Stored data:
# # # #

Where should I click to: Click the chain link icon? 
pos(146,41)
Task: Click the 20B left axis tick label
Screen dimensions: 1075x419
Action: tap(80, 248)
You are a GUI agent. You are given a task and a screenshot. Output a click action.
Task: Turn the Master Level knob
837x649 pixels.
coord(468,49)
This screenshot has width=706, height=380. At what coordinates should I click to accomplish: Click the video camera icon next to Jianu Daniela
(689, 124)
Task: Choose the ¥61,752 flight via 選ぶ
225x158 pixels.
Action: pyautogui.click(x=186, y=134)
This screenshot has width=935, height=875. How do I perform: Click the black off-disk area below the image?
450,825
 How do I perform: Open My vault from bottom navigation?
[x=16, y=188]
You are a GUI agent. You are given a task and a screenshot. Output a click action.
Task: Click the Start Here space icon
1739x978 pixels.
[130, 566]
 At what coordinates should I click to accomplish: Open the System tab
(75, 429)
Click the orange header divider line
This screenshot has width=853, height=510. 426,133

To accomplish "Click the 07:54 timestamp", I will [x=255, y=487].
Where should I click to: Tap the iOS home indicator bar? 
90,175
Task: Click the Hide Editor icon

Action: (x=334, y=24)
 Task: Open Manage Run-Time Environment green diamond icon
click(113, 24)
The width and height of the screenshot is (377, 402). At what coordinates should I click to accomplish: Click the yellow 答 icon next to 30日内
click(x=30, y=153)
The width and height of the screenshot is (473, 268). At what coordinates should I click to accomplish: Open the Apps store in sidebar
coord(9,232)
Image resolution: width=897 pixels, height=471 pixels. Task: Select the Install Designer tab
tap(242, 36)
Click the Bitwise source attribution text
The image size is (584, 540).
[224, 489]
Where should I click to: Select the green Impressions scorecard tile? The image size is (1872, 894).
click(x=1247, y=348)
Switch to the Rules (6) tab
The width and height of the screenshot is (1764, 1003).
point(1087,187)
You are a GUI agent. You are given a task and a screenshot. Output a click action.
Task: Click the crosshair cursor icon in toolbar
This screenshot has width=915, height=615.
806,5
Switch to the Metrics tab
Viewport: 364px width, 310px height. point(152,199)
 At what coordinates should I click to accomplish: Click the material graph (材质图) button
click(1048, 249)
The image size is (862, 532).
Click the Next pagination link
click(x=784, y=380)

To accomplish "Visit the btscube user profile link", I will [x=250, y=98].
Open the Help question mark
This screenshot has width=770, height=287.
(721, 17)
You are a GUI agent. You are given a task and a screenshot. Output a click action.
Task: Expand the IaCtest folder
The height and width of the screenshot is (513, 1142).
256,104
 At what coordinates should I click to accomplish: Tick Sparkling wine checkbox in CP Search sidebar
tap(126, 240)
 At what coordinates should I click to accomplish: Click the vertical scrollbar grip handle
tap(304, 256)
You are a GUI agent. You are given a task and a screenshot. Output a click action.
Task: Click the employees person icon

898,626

# # # #

Work request>
Would you please print every record exactly as written?

Response area>
Where should I click to: Click the chain link icon? 
pos(146,41)
Task: Click the 20B left axis tick label
Screen dimensions: 1075x419
Action: tap(80, 248)
You are a GUI agent. You are given a task and a screenshot. Output a click action.
Task: Turn the Master Level knob
837x649 pixels.
coord(468,49)
This screenshot has width=706, height=380. At what coordinates should I click to accomplish: Click the video camera icon next to Jianu Daniela
(689, 124)
Task: Choose the ¥61,752 flight via 選ぶ
225x158 pixels.
Action: pyautogui.click(x=186, y=134)
This screenshot has width=935, height=875. How do I perform: Click the black off-disk area below the image?
450,825
 How do I perform: Open My vault from bottom navigation?
[x=16, y=188]
You are a GUI agent. You are given a task and a screenshot. Output a click action.
Task: Click the Start Here space icon
1739x978 pixels.
[130, 566]
 At what coordinates should I click to accomplish: Open the System tab
(75, 429)
Click the orange header divider line
This screenshot has width=853, height=510. 426,133

To accomplish "Click the 07:54 timestamp", I will [x=255, y=487].
Where should I click to: Tap the iOS home indicator bar? 
90,175
Task: Click the Hide Editor icon

Action: (x=334, y=24)
 Task: Open Manage Run-Time Environment green diamond icon
click(113, 24)
The width and height of the screenshot is (377, 402). At what coordinates should I click to accomplish: Click the yellow 答 icon next to 30日内
click(x=30, y=153)
The width and height of the screenshot is (473, 268). At what coordinates should I click to accomplish: Open the Apps store in sidebar
coord(9,232)
Image resolution: width=897 pixels, height=471 pixels. Task: Select the Install Designer tab
tap(242, 36)
Click the Bitwise source attribution text
The image size is (584, 540).
[224, 489]
Where should I click to: Select the green Impressions scorecard tile? The image size is (1872, 894).
click(x=1247, y=348)
Switch to the Rules (6) tab
The width and height of the screenshot is (1764, 1003).
point(1087,187)
You are a GUI agent. You are given a task and a screenshot. Output a click action.
Task: Click the crosshair cursor icon in toolbar
This screenshot has width=915, height=615.
806,5
Switch to the Metrics tab
Viewport: 364px width, 310px height. point(152,199)
 At what coordinates should I click to accomplish: Click the material graph (材质图) button
click(1048, 249)
The image size is (862, 532).
Click the Next pagination link
click(x=784, y=380)

To accomplish "Visit the btscube user profile link", I will [x=250, y=98].
Open the Help question mark
This screenshot has width=770, height=287.
(721, 17)
You are a GUI agent. You are given a task and a screenshot. Output a click action.
Task: Expand the IaCtest folder
The height and width of the screenshot is (513, 1142).
256,104
 At what coordinates should I click to accomplish: Tick Sparkling wine checkbox in CP Search sidebar
tap(126, 240)
 At what coordinates should I click to accomplish: Click the vertical scrollbar grip handle
tap(304, 256)
You are a GUI agent. You are given a task and a screenshot. Output a click action.
Task: Click the employees person icon

898,626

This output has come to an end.